- What you will do -
A single number is the answer here: how many lines below include "Cilek"?

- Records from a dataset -
══════

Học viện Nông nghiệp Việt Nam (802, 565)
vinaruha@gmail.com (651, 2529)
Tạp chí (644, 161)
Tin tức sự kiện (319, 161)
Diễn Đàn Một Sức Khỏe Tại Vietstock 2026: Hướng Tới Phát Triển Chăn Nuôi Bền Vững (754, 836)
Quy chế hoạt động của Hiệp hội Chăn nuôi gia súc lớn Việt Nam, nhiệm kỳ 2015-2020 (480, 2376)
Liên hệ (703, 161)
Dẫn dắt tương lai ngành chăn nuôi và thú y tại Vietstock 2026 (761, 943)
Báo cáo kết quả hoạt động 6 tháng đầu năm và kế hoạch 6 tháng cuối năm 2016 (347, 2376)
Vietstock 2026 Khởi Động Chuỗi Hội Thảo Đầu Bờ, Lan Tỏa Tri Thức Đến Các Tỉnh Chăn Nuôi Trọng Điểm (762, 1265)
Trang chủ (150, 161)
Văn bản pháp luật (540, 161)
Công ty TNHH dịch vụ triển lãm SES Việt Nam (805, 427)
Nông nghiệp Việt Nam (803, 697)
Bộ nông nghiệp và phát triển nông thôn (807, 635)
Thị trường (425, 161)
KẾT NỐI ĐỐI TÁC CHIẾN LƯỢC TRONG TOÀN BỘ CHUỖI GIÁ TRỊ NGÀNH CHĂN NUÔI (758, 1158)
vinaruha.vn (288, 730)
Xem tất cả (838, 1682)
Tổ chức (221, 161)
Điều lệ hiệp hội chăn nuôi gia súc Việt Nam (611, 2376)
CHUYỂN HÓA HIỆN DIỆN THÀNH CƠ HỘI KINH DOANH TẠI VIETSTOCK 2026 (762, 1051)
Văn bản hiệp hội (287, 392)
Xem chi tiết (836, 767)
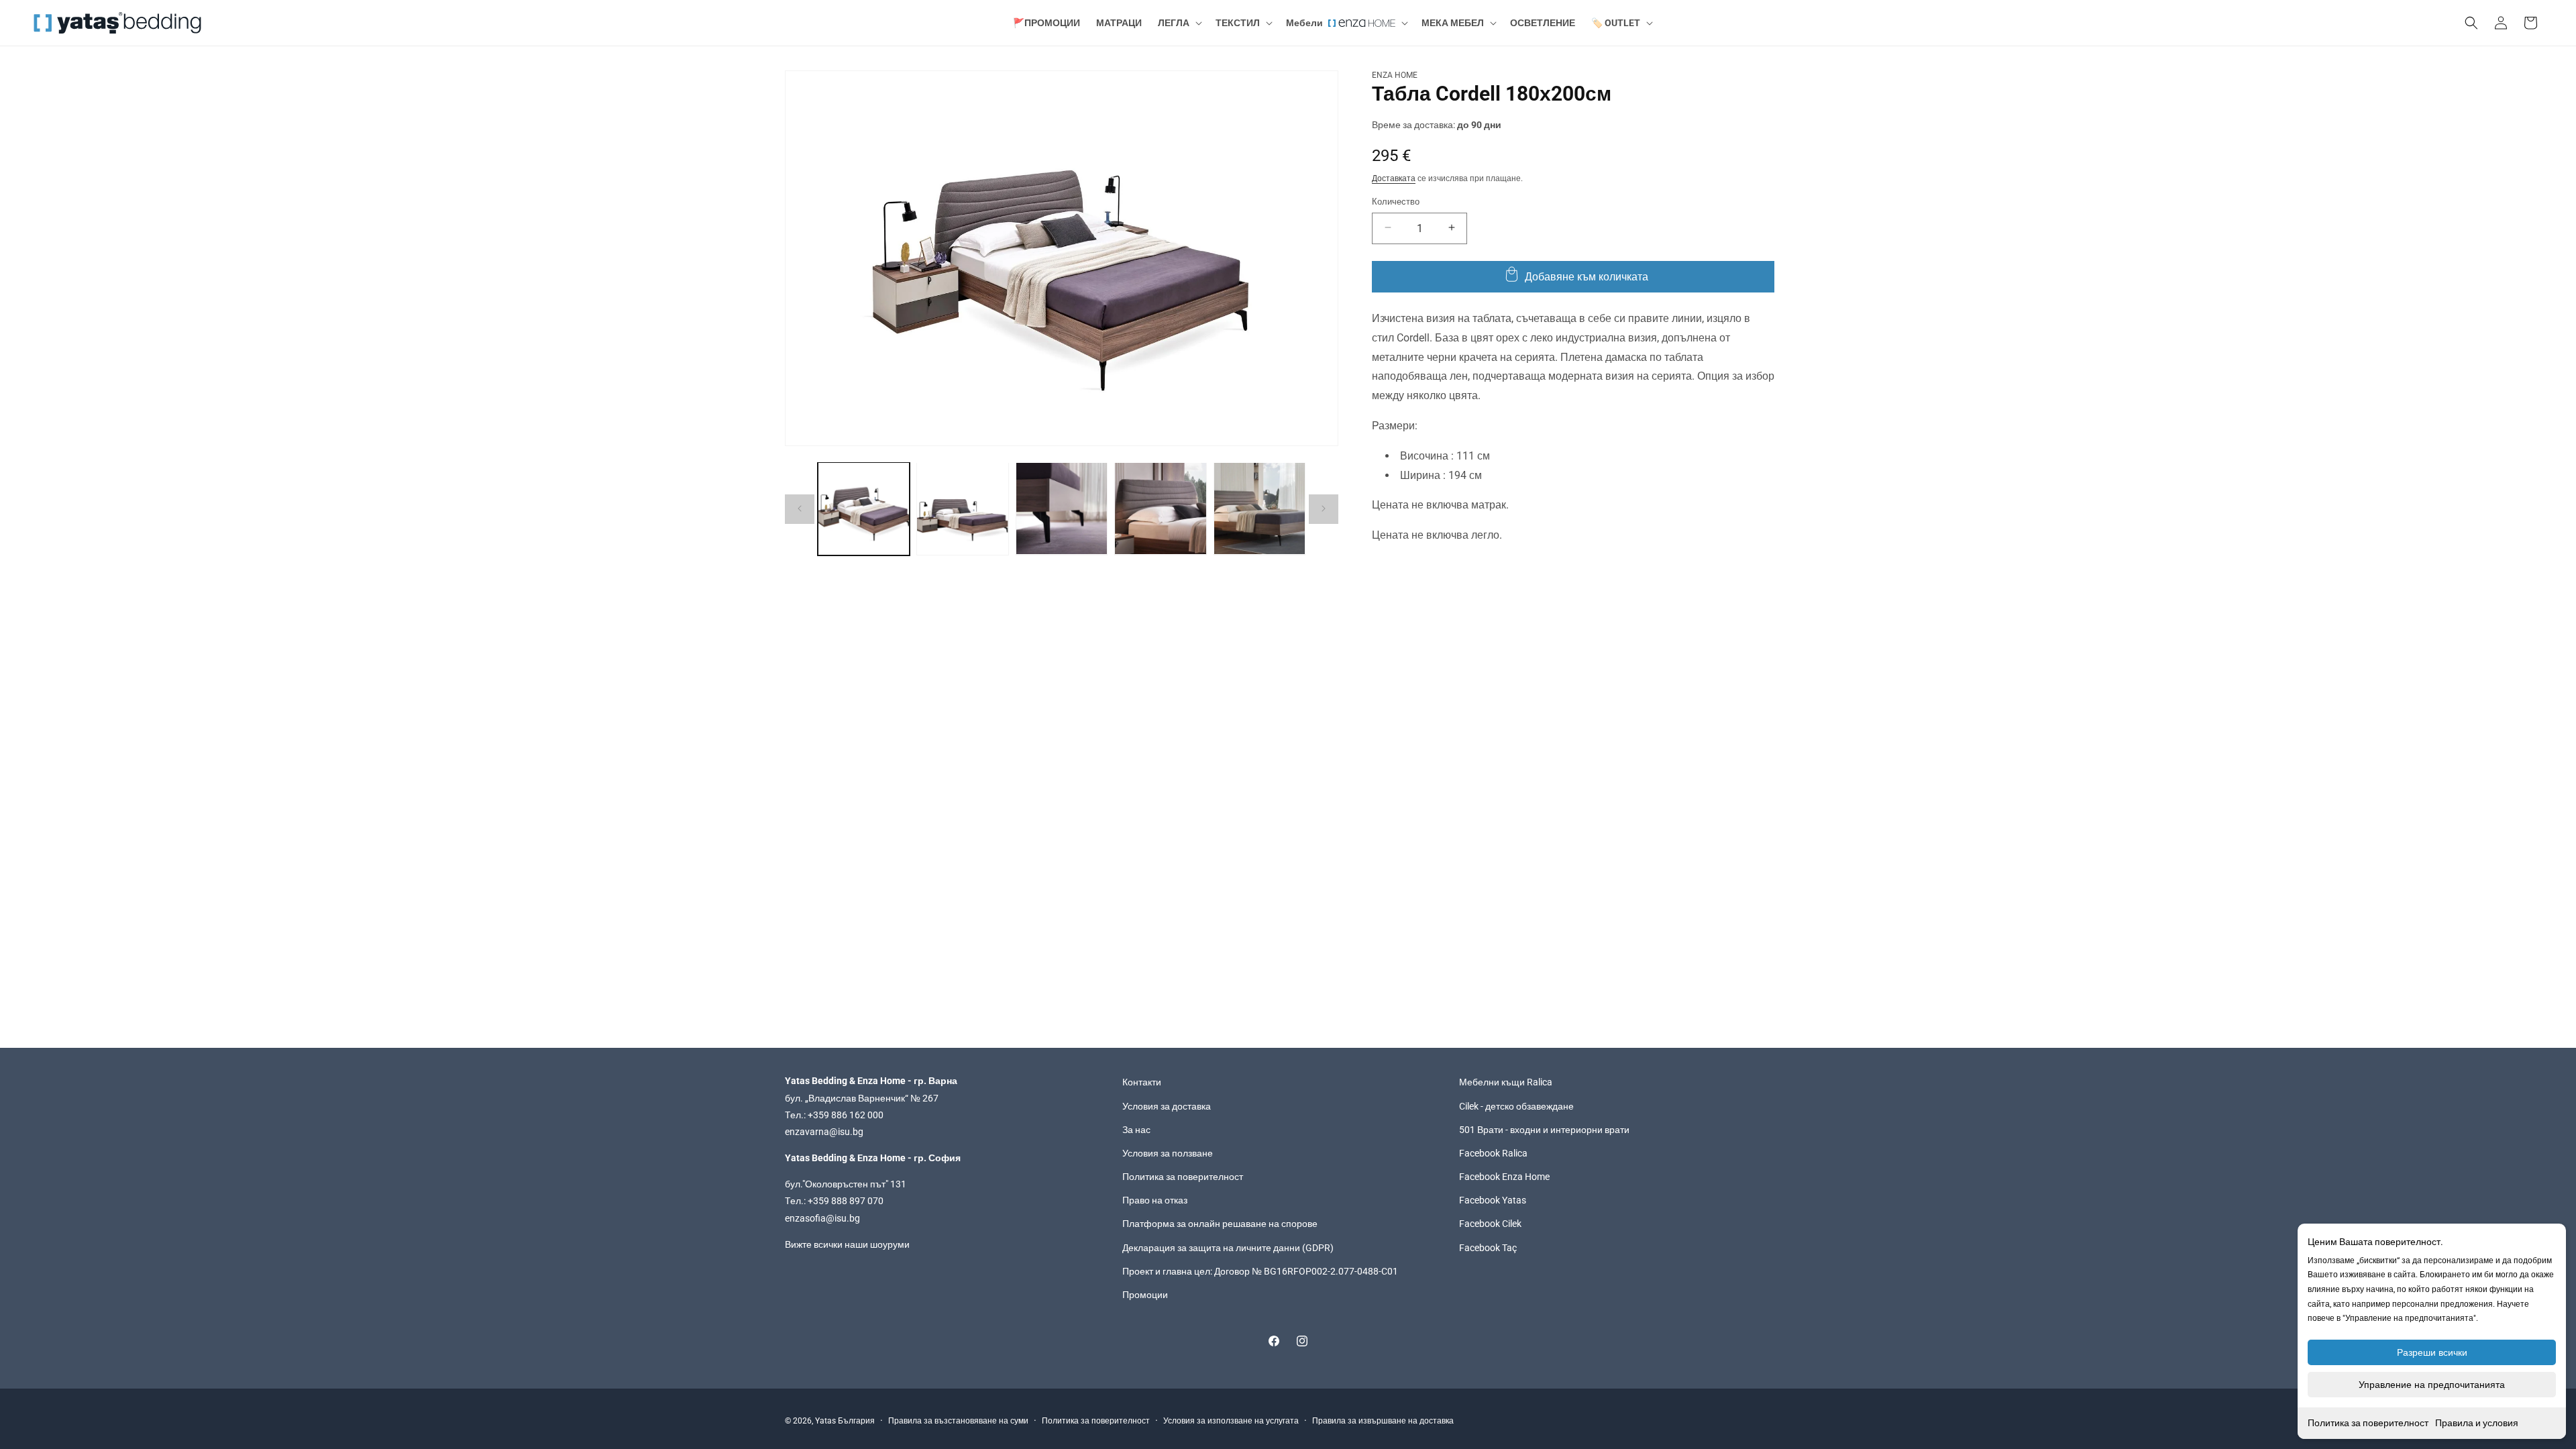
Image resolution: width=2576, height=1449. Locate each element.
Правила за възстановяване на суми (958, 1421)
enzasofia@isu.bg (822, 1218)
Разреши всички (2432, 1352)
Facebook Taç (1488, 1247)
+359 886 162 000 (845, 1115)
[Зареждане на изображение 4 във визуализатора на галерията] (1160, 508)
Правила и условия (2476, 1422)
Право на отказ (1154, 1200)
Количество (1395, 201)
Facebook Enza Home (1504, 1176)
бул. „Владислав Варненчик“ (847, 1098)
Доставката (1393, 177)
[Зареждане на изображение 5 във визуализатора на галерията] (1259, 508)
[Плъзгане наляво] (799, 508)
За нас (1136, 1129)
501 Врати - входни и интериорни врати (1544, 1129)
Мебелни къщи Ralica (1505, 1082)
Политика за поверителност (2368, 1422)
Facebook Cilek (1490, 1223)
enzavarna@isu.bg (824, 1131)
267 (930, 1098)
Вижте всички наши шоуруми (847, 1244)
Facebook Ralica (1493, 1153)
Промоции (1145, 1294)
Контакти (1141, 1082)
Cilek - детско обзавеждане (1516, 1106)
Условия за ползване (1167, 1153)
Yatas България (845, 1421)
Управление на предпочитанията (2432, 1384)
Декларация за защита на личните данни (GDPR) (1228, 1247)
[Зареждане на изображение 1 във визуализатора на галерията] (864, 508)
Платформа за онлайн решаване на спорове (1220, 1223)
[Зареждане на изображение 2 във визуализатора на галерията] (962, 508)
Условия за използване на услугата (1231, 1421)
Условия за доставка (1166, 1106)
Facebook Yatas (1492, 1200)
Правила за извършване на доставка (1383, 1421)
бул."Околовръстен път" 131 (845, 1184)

══════

- Exercise solution -
2